Wednesday 2 September 2009, by Webmaster

There’s a reasonably famous experiment on perception in which people are asked to watch a short clip of a basketball game, and count the number of times that the players in white T-shirts pass the ball. After watching the video, the viewer is asked one very simple question:

"Did you notice the gorilla?"

Because a gorilla walks through the shot, about halfway through the video. It even stops and does a little dance. And you know what? Nobody does notice the gorilla. Once we’ve decided what we need to focus on, human beings turn out to be very good at tuning everything else out in order to pay close attention to the things they’re looking for.

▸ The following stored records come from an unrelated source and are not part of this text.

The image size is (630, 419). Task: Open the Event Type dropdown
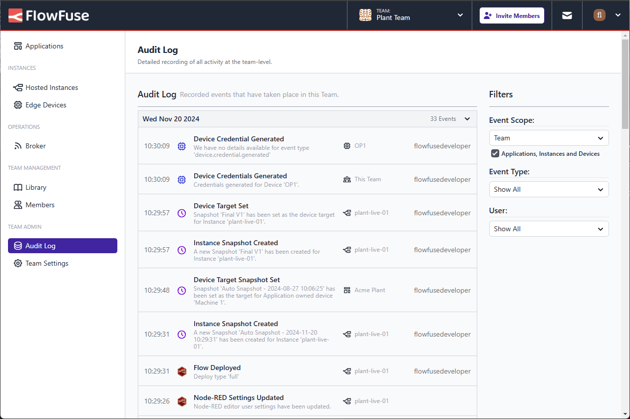point(549,189)
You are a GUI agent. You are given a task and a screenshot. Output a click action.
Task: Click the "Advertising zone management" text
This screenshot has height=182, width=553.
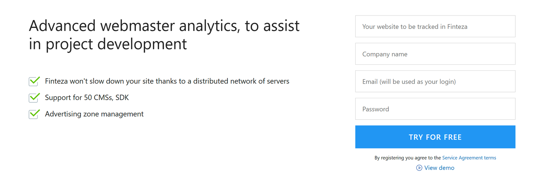coord(94,114)
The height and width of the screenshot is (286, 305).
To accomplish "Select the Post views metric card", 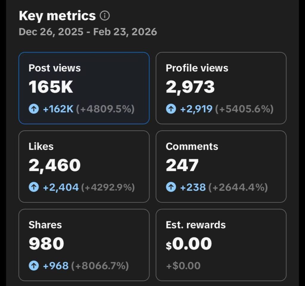I will 84,88.
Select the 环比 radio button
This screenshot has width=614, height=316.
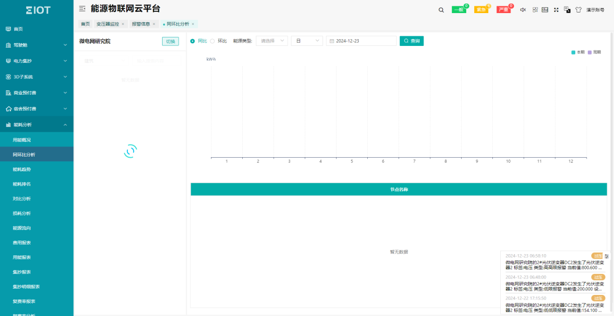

So what does all this have to do with ’Dollhouse’? It’s very simple. The series (which I watched on DVD over the course of the last couple of weeks) quickly developed a reputation as being underwhelming, not worthy of Joss Whedon’s reputation. Even among Whedon fans, ’Dollhouse’ was seen as a creative misstep. "It moves too slow." "Not enough happens in each episode." Whedon and Eliza Dushku had to personally plead with the fanbase to keep watching for at least six episodes to give the metastory, the overall arc of what happens to Echo and what secrets the Dollhouse holds, time to develop. When the DVD finally came out, fans watched the unaired pilot and said that it was better because so much more of the "real story" was in it.

The thing is...the metastory? That’s the three men in white shirts passing the basketball. The stories in each episode? They’re the gorilla.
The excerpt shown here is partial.